Demon Slayer Il Castello dell'Infinito
Zenitsu Agatsuma

Ammalia al primo sguardo la sublime qualità cinematografica, opera di Ufotable, il celebre studio che tocca, ancora una volta e sempre con Demon Slayer, nuove vette d’eccellenza nel panorama anime. Il film è realizzato in tecnica digitale ibrida, integrando e combinando armonicamente elementi 2D e 3D, con largo uso del cel shading ed una pipeline artistica di grandissimo livello. Un esempio sono i personaggi, come alcuni fondali e kata, disegnati a mano ma su appositi tablet grafici dotati di specifici software. Questo permette di conservare, raffinandola, l’estetica del manga e, al contempo, di implementare ed impreziosire il lavoro attraverso la C.G.I., la quale dona alla poliedrica dimora di Muzan dei dettagli dal realismo impressionante. Capolavoro di computer-generated imagery sono anche le prodigiose le animazioni, fluide e dinamiche, con combattimenti coreografati in modo impeccabile. Haruo Sotozoki ci mostra tutta la sua maestria con la camera digitale libera, regalandoci rotazioni impossibili, piani sequenza virtuali e transizioni dimensionali, che elevano notevolmente l’immersività delle scene. Il Castello dell’Infinito si dispiega plastico e sbalorditivo sotto i nostri occhi, in uno ipnotico caleidoscopio di stanze ed ambienti, che metamorfici, surreali ed illusori mutano al suono del biwa di Nakime, la Quarta Luna Crescente. Splendida la fotografia che giostra sapientemente contrapponendo le luci ed i colori crepuscolari e soffusi, quasi pittorici della fortezza con la palette cromatica vibrante, sfolgorante e vivida dei personaggi e delle loro tecniche. Non è da meno la colonna sonora, eccelsa nel suo ruolo di contrappunto visivo, capace di amplificare energica la potenza emotiva delle immagini, la quale, tuttavia, è anche sapientemente calibrata per annullarsi, mimetica e discreta, dissolvendosi nel tessuto sonoro per lasciare che siano le voci, e talvolta i respiri affannati dei Cacciatori, a raccontare ciò che le note tacciono.
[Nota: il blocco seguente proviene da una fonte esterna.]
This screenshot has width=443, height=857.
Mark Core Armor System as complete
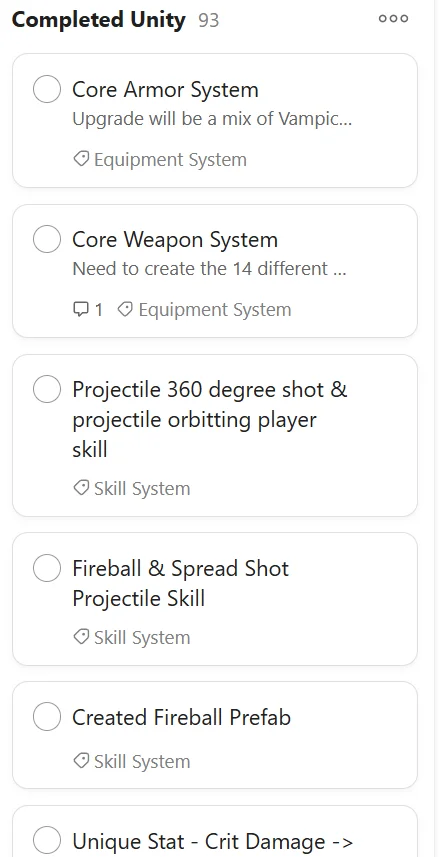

Un sound design che fa del silenzio musicale una presenza potente.

Demon Slayer Il Castello dell'Infinito
Inosuke Hashibira

Demon Slayer – Il Castello dell’Infinito: oltre il conflitto

Spettacolare e coinvolgente Demon Slayer – Il Castello dell’Infinito si rivela un film scorrevole, scandito da un ritmo ben ponderato che alterna egregiamente sequenze d’azione adrenaliniche a flashback di intensa riflessione introspettiva. La quintana tra presente e passato è gestita con grande perizia, evitando discontinuità e mantenendo sempre chiara la successione degli eventi. Le regressioni temporali sono vitali, in quanto non solo ci permettono di conoscere il passato di alcuni protagonisti, bensì ne approfondiscono la loro sfaccettata caratterizzazione psico- emotiva, risuonando intense nella diegesi narrativa. Un avvicendamento antitetico, ciò nonostante efficace ed incisivo, poiché la tensione del racconto non si spezza mai, ma vibra oscillante in un carosello di frequenze diverse, eppure tra loro armoniche. La stessa euritmia la ritroviamo nella coralità del cast, anch’essa orchestrata con grande equilibrio, aspetto raro in un film così ricco di sottotrame. Il passaggio tra i vari personaggi, infatti, avviene in continuità di soluzione, senza strappi né sovrapposizioni, permettendo a ciascuno di emergere nel proprio spazio e collegarsi l’uno all’altro in modo fluido. Questo duplice alternarsi di cadenza e prospettiva contribuisce a mantenere viva l’attenzione dello spettatore che, pur percependo l’urgenza degli eventi, non viene mai sopraffatto da una gestione caotica, bensì accompagnato con naturalezza lungo il flusso della storia.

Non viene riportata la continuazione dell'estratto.